It’s all the High Court’s stupid fault

Don’t blame Malcolm, it’s all the High Court’s fault.

I know that some people say, ‘the law’s the law.’ We know that ‘ignorance of the law is no excuse’, but there has to be a limit. We have a small constitutional crisis and the High Court recently had a chance to correct the situation but all they could do was to prove that they could read.

Section 44 of the constitution says that one can’t stand for election if one is “is under any acknowledgment of allegiance, obedience, or adherence to a foreign power, or is a subject or a citizen or entitled to the rights or privileges of a subject or a citizen of a foreign power.” (my emphasis)

The learned judges, being able to read, have decided that anyone who, at the time of their election, could have shot off some application papers, birth certificates, photographs, certified copies of photo ID etc. and thereby gained for themselves a passport of  another country, was not eligible for election and therefore is out.

A seven-year-old could do the same. The role of the judges is supposed to be to interpret the constitution in the light of time and changing circumstances. There’s no point in having them if all they do is repeat what is on the paper without any thought. The principle thing on their minds should be, “What need prompted and what did our founding fathers mean when they wrote those words, and what benefit to Australia derives from that meaning? Therefore, what meaning can we now put upon those words, consistent with the need and the benefit that Australia derives.”

The circumstances that led those who framed the constitution was a fear that foreign governments might urge their subjects to join the parliament and undermine Australia’s independence by acting as agents of influence within the halls of power.

Ironically, now, by the current interpretation, foreign governments are influencing election results by having laws that entitled people to citizenship, whether they sought it or not. This situation is clearly outside the intentions of the framers of the constitution.
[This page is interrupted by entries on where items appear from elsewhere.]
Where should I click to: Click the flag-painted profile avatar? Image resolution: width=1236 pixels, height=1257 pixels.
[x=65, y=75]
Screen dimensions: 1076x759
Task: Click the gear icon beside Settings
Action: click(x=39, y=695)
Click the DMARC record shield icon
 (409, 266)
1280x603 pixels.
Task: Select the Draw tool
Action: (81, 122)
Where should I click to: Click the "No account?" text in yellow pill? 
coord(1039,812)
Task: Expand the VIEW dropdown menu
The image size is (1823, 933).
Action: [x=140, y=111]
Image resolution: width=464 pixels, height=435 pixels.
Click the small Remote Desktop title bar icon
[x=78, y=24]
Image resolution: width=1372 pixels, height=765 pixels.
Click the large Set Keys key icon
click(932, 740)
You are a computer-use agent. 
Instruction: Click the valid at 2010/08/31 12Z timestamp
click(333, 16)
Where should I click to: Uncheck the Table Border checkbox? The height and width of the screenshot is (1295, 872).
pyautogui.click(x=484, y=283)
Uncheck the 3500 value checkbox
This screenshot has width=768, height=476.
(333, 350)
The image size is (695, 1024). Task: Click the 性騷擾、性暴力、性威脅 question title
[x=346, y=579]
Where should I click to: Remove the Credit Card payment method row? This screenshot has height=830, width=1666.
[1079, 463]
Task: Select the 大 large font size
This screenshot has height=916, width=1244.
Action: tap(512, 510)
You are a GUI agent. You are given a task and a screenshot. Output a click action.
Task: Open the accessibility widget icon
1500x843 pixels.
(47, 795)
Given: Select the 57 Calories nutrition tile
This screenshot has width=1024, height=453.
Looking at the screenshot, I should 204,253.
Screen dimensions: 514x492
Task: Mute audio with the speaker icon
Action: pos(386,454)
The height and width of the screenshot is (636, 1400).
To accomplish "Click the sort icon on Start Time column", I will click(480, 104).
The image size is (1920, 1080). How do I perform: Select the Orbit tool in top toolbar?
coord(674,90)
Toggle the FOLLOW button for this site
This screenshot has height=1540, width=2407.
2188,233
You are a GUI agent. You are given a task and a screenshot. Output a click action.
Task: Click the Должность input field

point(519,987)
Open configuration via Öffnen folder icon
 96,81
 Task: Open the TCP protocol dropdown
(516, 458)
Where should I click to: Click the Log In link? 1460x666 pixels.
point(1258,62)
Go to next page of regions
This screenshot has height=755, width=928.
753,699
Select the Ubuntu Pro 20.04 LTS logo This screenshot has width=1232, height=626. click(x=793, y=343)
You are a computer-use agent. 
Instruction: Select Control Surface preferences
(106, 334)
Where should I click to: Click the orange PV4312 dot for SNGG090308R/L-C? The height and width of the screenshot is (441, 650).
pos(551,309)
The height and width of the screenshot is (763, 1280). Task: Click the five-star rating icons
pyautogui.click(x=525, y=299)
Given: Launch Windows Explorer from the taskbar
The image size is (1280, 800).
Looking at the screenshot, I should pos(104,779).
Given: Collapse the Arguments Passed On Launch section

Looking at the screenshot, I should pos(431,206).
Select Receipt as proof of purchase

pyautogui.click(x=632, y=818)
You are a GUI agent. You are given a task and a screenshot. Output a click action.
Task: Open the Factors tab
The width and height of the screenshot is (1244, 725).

If the learned judges are to be believed, the purpose of section 44 is to create traps in the election process that can be deployed upon an unwitting MP or Senator by their political opponents. The judges obviously believe that the founding fathers were intent on mischief in order to create chaotic situations whereby governments could fall on the whim of a foreign power handing out citizenship willy-nilly.

If I had been a learned judge on that day I would have used the word entitled to effect. Entitled can have shades of meaning. It can mean something that is in prospect, i.e. not yet established or it can mean something that exists right now. For example, it is true to say that I am entitled to catch a plane to Perth as no one can stop me if that is my intention, but another shade of meaning is more strict. In fact I am actually not entitled to catch a plane to Perth, because I don’t have a ticket. Once I go to an agent or website and complete the application, and provided there is a spare seat, and I complete my booking, print off my e-ticket and go to the airport, then and only then, am I entitled to catch a plane to Perth.

The learned judges have chosen the first interpretation, i.e. that an entitlement includes something that is hidden and completely prospective, like someone being 415th in line for the throne being entitled to be King. They have really done us a disservice and shown what a bunch of fools they are.

If only the founding fathers had framed those words to ensure that politicians or parties could not accept, either directly or indirectly, financial benefits or campaign contributions from foreign powers! Then we would be addressing a real and present danger.